WHAT YOU SHOULD DO: Copy out, word for word, the lines from the one containing "You are a GUI" through the end of the records, inclusive, and leave out the pictures.

ENTRIES:
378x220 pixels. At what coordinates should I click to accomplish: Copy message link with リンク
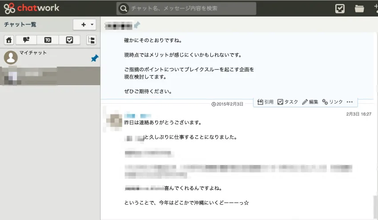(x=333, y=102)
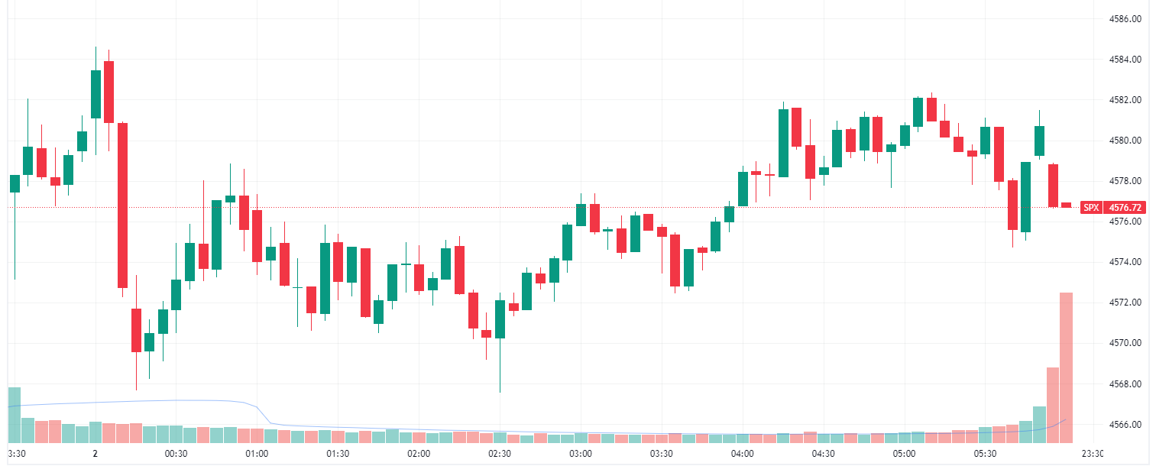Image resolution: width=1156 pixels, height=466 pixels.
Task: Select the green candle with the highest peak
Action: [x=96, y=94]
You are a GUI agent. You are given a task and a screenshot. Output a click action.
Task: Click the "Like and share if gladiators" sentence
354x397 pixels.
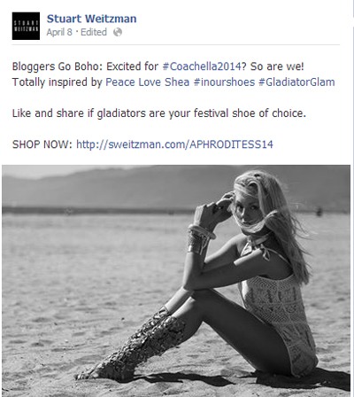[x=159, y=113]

RESULT OF THE TASK:
You are a GUI agent. You are given a task and a screenshot. Output a click action.
Task: Click the "Like and share if gladiators" sentence
354x397 pixels.
[x=159, y=113]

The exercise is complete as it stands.